» Exercise aim: Every line from the one with "Task: Click the undo arrow icon" up to and including the one with "Given: Click the 保存 save button" is to be output exactly as it appears below; pictures are not.

» Dataset records:
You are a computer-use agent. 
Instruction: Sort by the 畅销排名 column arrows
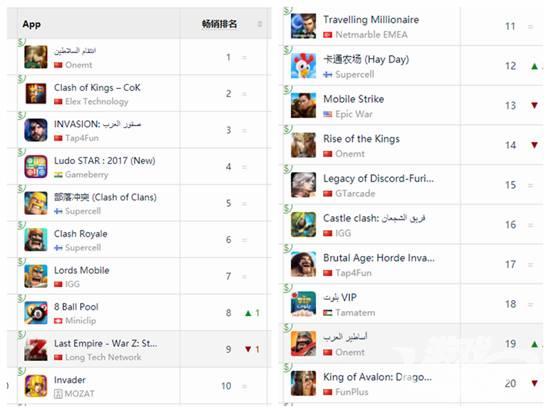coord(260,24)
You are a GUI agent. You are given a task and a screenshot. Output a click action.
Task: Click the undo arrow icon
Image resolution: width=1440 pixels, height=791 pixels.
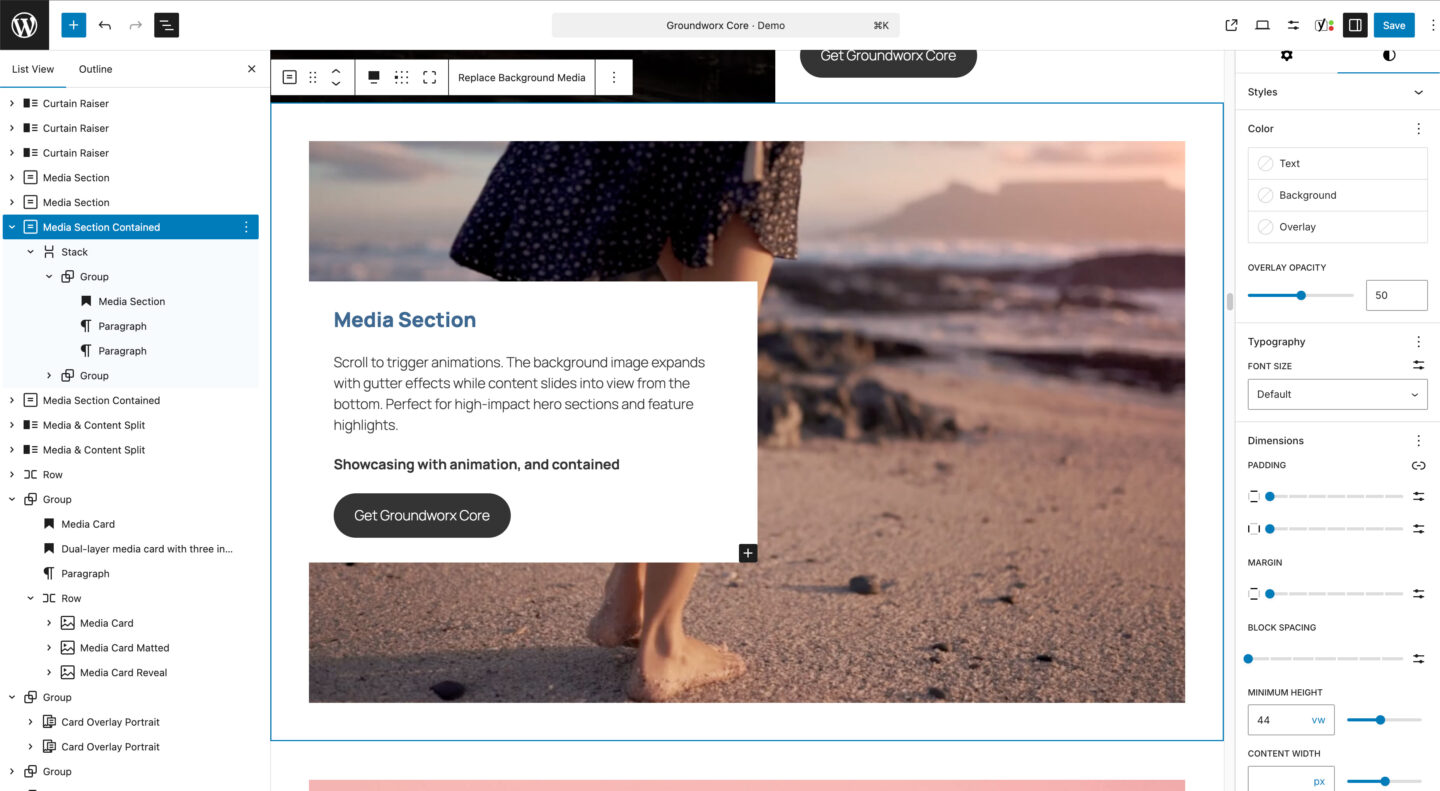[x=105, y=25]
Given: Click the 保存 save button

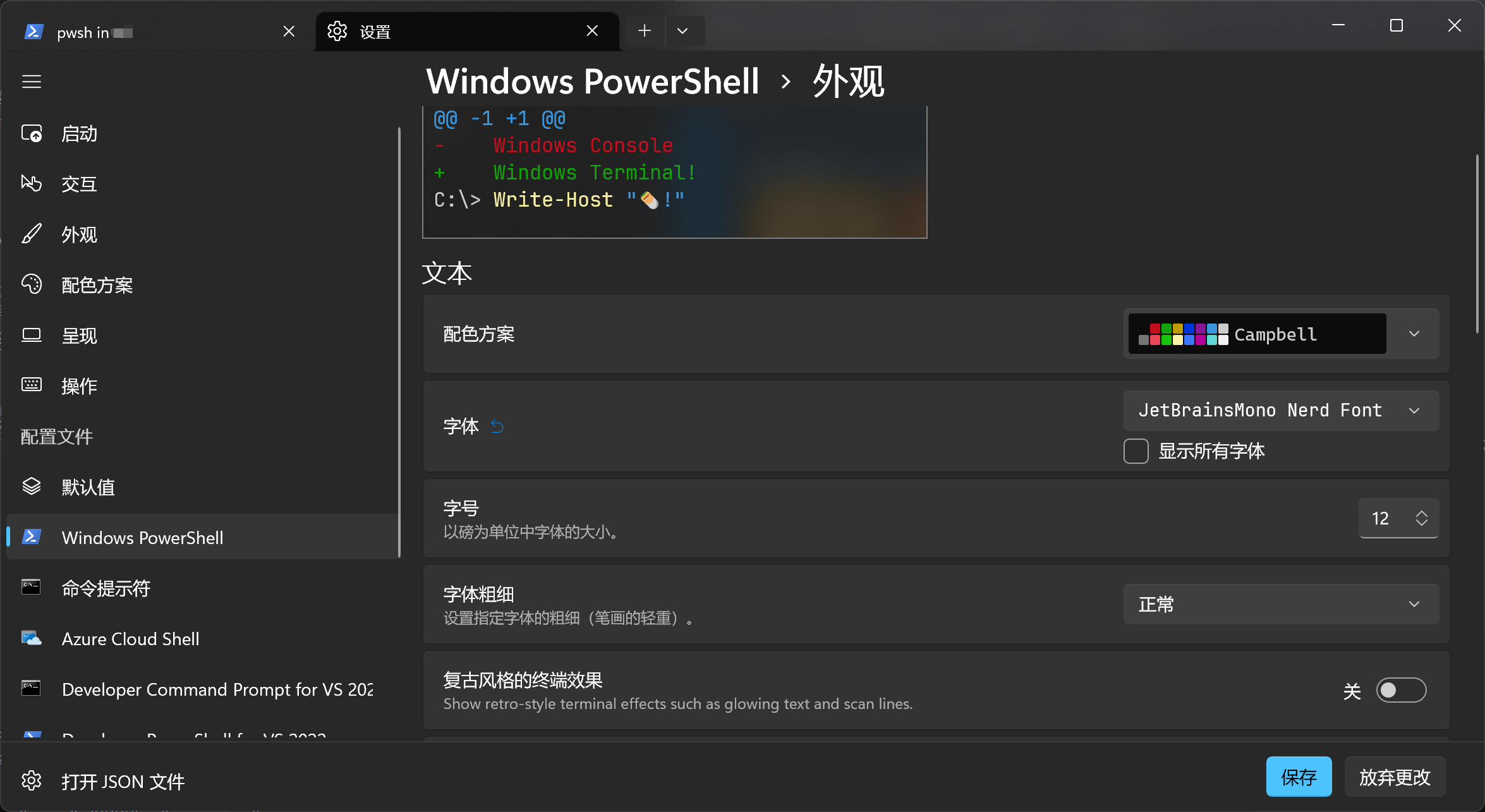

--

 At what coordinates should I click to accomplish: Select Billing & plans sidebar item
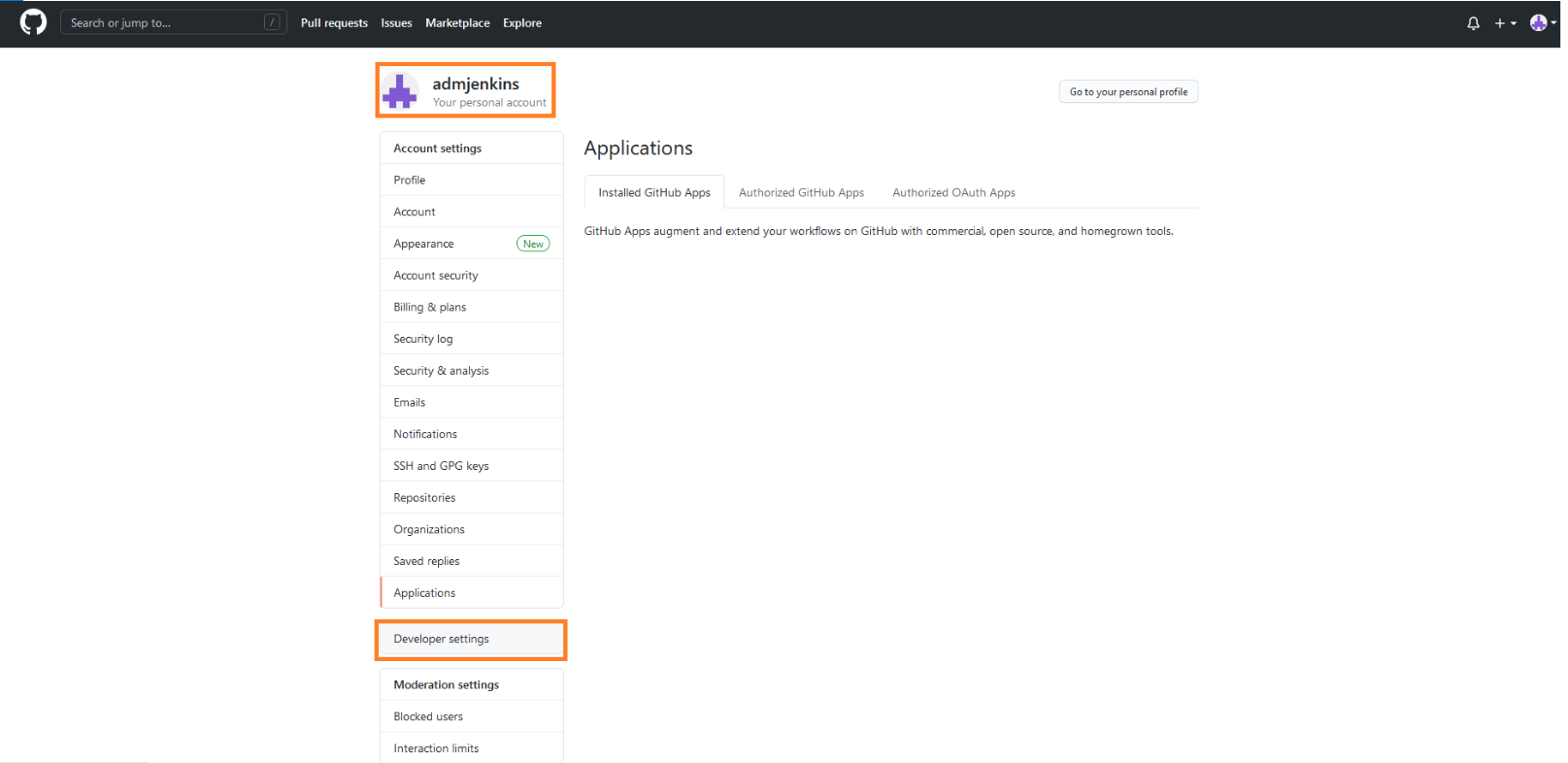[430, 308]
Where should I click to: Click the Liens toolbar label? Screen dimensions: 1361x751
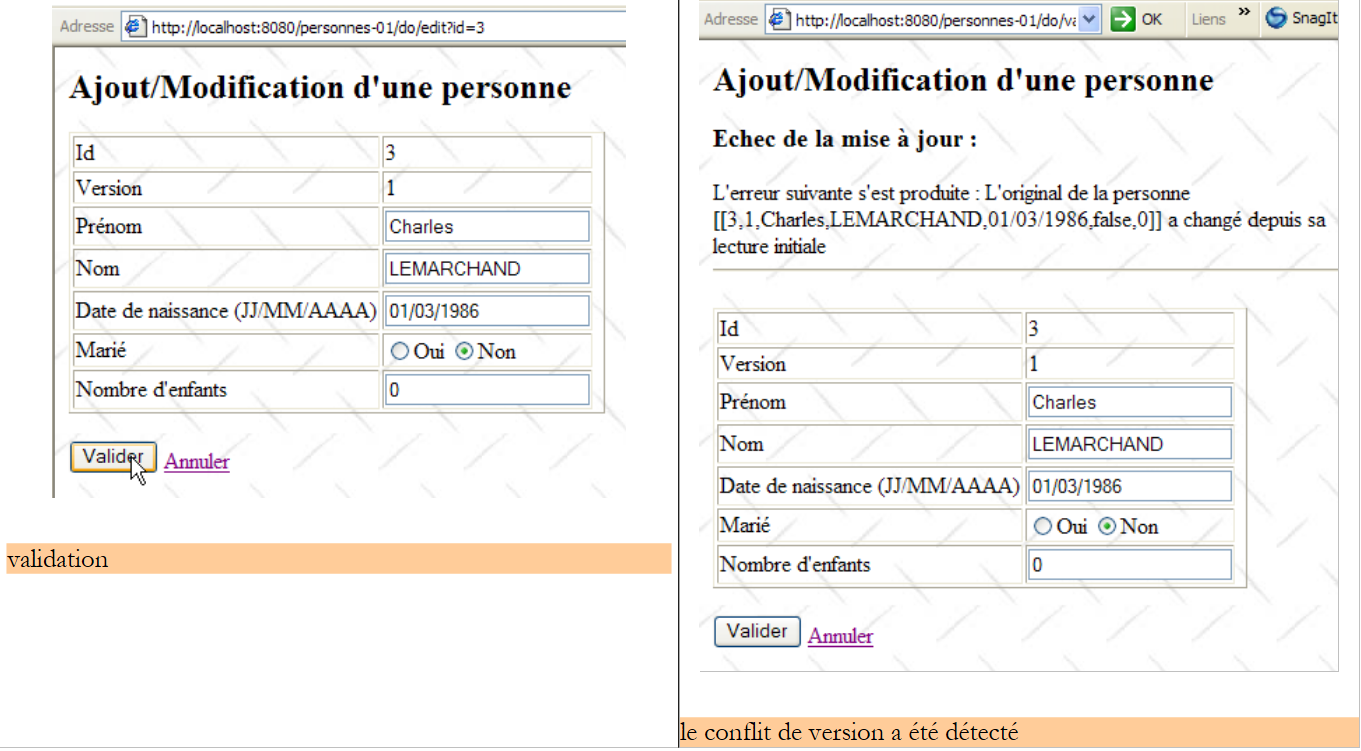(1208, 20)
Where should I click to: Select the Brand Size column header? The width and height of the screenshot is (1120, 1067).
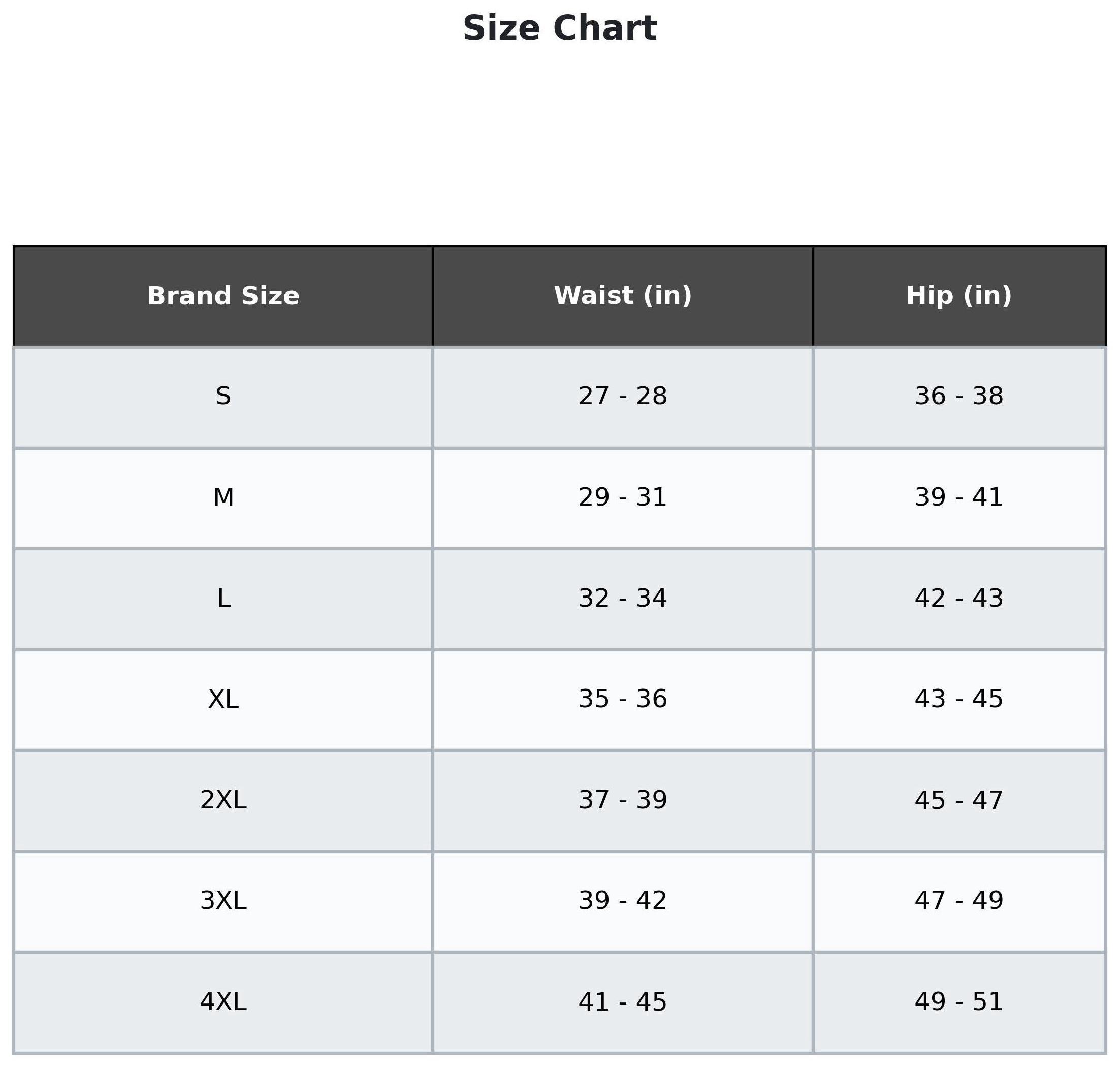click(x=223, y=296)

==

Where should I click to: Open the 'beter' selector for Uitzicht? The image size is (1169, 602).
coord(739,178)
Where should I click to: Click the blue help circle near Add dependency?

» Solution to this problem:
Task: Click the undo arrow icon
Image resolution: width=1440 pixels, height=791 pixels.
[x=105, y=25]
Given: Click the 保存 save button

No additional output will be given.